## SHORT EXERCISE 1:
In the article about the Mozart Group, who is named as the group's public leader?
## SHORT EXERCISE 2:
From the records, copy the lines verbatim, starting with the line that contains "perseverance (177, 156)" and going on through the line that contains "May (723, 244)".

## SELECTED TEXT:
Andy Milburn watches as new Ukrainian recruits train during a 10-day course with his Mozart Group personnel in Donbas, Ukraine, on July, 27, 2022. Photo: Ed Ram/Guardian/eyevine/Redux

By Peter

A MONTH AFTER Russia invaded Ukraine last February, a private American organization with an unusual name — the Mozart Group — was created to train Ukrainian soldiers who were scrambling to the front lines with little preparation. Initially composed of a handful of retired Marines, the Mozart Group attracted extensive media coverage as a noble effort by American volunteers to transfer their combat skills to the embattled Ukrainians.

Mozart’s name was an attention-getting retort to the Wagner Group, the notorious Russian paramilitary company accused of war crimes in Ukraine and elsewhere. In contrast, Mozart was described by the American veterans who formed it as a donor-funded initiative to provide humanitarian assistance as well as military training; its members do not engage in combat and say they do not even carry weapons. By August, Mozart deployed three teams of former soldiers — two teams for military training, one for extracting civilians from the front lines — with each one costing up to $100,000 a month in expenses, according to a fundraising email from the group’s public leader, former Marine officer Andy Milburn.

## EXCERPTED RECORDS:

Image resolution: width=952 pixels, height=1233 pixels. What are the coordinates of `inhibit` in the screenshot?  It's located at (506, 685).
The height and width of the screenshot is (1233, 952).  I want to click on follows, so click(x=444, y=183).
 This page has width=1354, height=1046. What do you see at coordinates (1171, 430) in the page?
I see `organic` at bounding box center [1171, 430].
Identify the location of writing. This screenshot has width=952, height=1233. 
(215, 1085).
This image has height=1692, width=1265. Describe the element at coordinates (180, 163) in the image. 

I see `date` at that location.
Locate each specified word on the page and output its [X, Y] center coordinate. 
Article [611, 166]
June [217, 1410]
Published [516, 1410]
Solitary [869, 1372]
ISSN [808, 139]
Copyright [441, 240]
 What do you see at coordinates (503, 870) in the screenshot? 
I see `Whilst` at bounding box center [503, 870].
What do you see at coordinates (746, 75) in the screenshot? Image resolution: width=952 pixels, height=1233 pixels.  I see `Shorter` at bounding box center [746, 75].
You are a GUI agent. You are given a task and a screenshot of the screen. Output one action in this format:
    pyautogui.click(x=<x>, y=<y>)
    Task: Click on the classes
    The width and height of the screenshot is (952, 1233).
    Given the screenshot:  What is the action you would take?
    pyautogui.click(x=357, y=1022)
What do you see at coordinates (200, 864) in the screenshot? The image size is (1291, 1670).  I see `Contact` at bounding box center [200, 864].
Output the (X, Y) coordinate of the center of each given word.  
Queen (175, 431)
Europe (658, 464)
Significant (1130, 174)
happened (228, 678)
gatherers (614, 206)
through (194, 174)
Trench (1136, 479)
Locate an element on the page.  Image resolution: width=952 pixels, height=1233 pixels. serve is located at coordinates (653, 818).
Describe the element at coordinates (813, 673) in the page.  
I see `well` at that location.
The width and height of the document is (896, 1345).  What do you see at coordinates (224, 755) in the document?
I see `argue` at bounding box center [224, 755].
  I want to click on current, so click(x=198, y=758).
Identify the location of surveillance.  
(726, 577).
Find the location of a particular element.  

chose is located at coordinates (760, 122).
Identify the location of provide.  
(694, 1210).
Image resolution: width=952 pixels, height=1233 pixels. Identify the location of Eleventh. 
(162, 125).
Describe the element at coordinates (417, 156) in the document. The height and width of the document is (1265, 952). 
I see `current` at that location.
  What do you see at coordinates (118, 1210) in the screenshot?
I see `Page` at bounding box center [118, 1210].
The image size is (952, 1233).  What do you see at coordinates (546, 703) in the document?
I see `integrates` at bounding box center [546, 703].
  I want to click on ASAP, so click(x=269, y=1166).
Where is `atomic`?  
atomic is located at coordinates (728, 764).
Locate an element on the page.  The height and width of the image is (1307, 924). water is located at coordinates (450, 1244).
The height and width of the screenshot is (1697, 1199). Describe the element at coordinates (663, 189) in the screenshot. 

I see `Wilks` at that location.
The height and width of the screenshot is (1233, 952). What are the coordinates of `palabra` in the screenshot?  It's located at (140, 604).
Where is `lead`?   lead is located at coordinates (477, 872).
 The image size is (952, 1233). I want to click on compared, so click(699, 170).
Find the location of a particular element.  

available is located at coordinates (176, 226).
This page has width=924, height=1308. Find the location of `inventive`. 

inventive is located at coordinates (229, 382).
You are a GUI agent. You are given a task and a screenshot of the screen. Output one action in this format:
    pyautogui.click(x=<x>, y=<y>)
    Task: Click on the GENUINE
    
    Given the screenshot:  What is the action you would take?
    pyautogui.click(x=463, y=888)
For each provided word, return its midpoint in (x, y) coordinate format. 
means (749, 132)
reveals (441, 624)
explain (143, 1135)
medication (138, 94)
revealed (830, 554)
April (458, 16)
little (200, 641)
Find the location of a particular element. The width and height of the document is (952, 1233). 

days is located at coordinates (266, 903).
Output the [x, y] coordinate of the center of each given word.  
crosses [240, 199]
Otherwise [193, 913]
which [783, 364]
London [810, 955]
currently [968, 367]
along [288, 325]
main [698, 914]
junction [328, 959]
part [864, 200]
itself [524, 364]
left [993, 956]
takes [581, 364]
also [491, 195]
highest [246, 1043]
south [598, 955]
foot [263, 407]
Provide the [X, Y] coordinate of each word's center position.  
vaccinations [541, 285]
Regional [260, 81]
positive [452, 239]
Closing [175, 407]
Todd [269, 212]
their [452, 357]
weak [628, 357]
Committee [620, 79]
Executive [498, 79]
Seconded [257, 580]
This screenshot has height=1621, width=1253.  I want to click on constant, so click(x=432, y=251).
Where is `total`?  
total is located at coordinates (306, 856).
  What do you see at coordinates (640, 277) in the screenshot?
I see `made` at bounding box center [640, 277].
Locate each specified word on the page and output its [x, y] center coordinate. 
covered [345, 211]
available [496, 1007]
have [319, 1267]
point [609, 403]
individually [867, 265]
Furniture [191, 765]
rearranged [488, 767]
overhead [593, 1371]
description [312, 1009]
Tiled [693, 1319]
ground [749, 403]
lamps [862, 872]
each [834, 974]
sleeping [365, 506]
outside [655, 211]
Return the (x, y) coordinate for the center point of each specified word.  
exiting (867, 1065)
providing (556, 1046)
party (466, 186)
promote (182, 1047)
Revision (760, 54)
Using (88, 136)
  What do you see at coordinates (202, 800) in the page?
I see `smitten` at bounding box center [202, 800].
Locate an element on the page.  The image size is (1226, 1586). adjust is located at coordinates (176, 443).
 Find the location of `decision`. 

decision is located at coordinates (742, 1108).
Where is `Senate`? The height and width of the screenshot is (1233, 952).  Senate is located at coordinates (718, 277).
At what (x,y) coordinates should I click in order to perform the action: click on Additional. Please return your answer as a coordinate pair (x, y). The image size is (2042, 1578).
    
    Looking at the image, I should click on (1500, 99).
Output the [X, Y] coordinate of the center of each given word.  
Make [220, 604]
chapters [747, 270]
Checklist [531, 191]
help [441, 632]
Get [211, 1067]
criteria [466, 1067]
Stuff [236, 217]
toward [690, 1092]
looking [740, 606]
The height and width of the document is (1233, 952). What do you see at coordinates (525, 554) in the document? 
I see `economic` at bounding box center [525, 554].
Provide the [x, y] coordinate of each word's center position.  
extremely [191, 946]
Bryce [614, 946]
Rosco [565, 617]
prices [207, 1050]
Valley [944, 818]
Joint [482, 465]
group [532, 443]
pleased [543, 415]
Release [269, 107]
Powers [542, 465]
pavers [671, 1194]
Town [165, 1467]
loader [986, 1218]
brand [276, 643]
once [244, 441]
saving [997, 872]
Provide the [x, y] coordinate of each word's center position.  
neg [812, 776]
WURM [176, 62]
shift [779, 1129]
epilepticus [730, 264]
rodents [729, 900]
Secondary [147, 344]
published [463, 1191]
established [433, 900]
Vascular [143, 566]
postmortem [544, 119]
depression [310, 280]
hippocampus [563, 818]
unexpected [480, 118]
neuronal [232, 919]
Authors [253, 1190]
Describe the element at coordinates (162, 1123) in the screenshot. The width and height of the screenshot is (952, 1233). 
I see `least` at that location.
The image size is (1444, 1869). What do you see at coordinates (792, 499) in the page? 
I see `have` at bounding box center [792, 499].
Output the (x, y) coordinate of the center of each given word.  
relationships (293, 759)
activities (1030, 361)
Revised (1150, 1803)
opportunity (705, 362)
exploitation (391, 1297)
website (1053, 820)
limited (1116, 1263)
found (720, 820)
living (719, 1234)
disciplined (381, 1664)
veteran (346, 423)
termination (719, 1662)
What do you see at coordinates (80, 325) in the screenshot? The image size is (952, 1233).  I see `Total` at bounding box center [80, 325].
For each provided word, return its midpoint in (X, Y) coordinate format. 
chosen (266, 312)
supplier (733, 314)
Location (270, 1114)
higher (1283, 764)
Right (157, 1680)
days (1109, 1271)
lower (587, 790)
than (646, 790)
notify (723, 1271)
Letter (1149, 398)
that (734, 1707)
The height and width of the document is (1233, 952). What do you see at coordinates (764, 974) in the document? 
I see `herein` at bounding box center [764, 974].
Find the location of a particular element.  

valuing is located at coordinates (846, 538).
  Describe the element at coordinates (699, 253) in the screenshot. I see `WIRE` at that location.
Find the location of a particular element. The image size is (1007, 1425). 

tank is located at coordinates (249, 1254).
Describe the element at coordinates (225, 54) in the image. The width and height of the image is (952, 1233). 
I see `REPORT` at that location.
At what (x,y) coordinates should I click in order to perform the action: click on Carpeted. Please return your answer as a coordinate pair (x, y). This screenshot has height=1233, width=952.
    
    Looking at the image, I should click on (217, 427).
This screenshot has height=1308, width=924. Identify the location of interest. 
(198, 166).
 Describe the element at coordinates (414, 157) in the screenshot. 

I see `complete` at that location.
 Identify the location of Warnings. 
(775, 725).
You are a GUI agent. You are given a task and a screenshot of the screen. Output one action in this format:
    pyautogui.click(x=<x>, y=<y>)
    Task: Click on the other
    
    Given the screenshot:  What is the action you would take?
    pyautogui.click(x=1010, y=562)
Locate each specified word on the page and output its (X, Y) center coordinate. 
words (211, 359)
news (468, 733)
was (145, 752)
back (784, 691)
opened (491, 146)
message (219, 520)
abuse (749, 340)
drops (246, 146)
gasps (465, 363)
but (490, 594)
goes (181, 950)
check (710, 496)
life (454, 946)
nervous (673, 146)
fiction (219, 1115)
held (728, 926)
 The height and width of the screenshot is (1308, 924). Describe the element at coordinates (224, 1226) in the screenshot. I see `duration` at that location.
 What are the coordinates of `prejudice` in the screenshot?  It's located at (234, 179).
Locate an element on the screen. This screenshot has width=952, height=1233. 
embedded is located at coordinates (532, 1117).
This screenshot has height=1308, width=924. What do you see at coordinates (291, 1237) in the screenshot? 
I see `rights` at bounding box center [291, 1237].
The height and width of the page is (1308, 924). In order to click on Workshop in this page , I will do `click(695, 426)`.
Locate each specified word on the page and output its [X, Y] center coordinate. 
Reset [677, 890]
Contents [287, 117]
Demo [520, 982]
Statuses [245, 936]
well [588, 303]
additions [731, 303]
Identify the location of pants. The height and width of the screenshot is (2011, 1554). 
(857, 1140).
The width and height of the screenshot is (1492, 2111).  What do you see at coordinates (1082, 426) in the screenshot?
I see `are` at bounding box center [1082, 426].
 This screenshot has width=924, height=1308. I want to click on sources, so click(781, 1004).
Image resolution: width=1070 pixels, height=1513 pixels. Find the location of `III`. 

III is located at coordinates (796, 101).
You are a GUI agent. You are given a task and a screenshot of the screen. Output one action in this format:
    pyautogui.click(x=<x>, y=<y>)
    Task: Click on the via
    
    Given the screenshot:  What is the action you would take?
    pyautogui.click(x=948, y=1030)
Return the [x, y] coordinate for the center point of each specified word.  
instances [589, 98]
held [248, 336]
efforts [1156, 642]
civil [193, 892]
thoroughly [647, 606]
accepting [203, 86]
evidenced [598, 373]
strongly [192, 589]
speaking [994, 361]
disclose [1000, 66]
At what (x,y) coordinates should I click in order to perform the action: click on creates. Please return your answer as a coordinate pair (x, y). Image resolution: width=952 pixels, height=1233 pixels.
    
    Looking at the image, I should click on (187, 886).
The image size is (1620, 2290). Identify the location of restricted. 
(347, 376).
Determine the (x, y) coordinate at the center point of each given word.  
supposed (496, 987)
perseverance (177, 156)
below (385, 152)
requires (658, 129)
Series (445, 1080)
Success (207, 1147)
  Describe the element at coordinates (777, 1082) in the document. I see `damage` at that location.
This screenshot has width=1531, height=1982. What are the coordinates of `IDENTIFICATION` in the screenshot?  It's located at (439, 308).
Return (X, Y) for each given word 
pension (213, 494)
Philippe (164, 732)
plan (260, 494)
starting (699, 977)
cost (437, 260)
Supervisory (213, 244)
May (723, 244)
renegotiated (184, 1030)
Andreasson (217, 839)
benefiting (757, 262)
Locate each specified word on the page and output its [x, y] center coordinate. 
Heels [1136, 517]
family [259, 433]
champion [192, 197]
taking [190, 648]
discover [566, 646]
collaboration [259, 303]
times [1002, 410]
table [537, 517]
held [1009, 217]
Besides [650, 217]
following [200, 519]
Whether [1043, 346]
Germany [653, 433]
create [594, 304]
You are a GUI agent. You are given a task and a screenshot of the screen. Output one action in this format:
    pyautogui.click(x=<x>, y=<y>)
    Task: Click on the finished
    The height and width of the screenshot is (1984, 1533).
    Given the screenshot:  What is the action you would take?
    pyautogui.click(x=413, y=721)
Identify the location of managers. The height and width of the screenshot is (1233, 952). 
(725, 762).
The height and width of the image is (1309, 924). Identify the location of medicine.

## CORRECT RESULT 1:
Former Marine officer Andy Milburn.

## CORRECT RESULT 2:
perseverance (177, 156)
below (385, 152)
requires (658, 129)
Series (445, 1080)
Success (207, 1147)
  Describe the element at coordinates (777, 1082) in the document. I see `damage` at that location.
This screenshot has width=1531, height=1982. What are the coordinates of `IDENTIFICATION` in the screenshot?  It's located at (439, 308).
Return (X, Y) for each given word 
pension (213, 494)
Philippe (164, 732)
plan (260, 494)
starting (699, 977)
cost (437, 260)
Supervisory (213, 244)
May (723, 244)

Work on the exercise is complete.